Can you clarify scenario 1.?

  1. Most people subtract box 1 from box 5 and enter the difference as income. 

So for my daughter on her 1098T  there is in box 1 $8,571.00 and box 5 $8,561.

 

Are you saying the difference (-$10.00) is what we would enter under the Education category for her on OUR tax forms not what is in box 5?

gcarlos999
Level 1

How do I answer the question "Was any of the scholarship income not designated to pay 2019 education expenses"? I'm beyond confused about my 1098-T

box 1 is what the student paid for tuition, box 5 is scholarship.  So the difference is what the student paid for tuition. 

KrisD15
Expert Alumni

How do I answer the question "Was any of the scholarship income not designated to pay 2019 education expenses"? I'm beyond confused about my 1098-T

No.

If the student is your dependent, you would enter the 1098-T into your TurboTax program. 

 

Enter dependent information first, the 1099-Q if you have one, then the 1098-T so that the TurboTax program can do the math. 

 

If the forms generate an education credit (more expenses than scholarships) you get the credit on your return. 

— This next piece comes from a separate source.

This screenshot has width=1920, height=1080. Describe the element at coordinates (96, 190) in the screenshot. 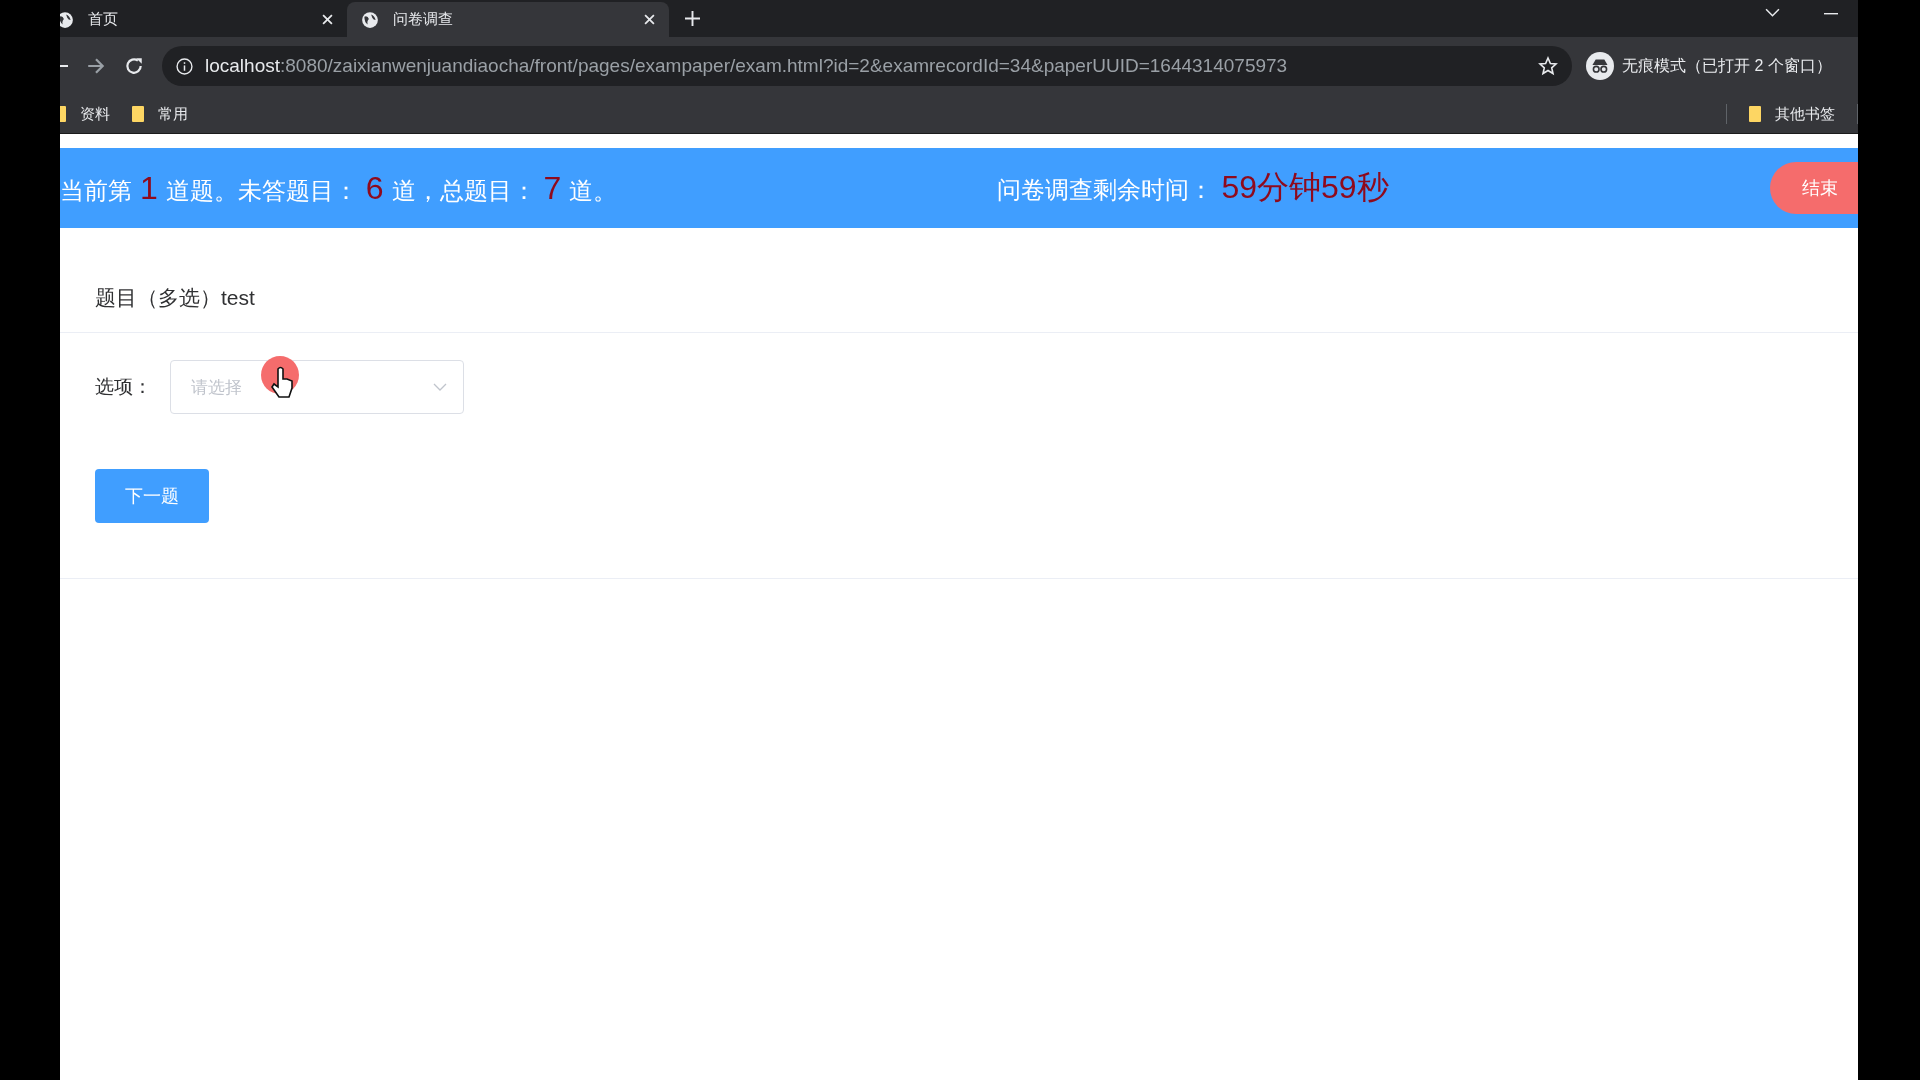

I see `progress-text: 当前第` at that location.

If the forms generate taxable (potentially) income, the student claims the income on the student's return if they are required to file. 

 

Be aware that when you get to the "Maximize My Tax Break" screen, the program MAY suggest the student claim income in order to free up expenses if this results in a better credit for you. 

 

Afterwards, you can type   letme   into the search-box and click the "Jump to letme" link. 

Here you can change the credit you are claiming if you so desire.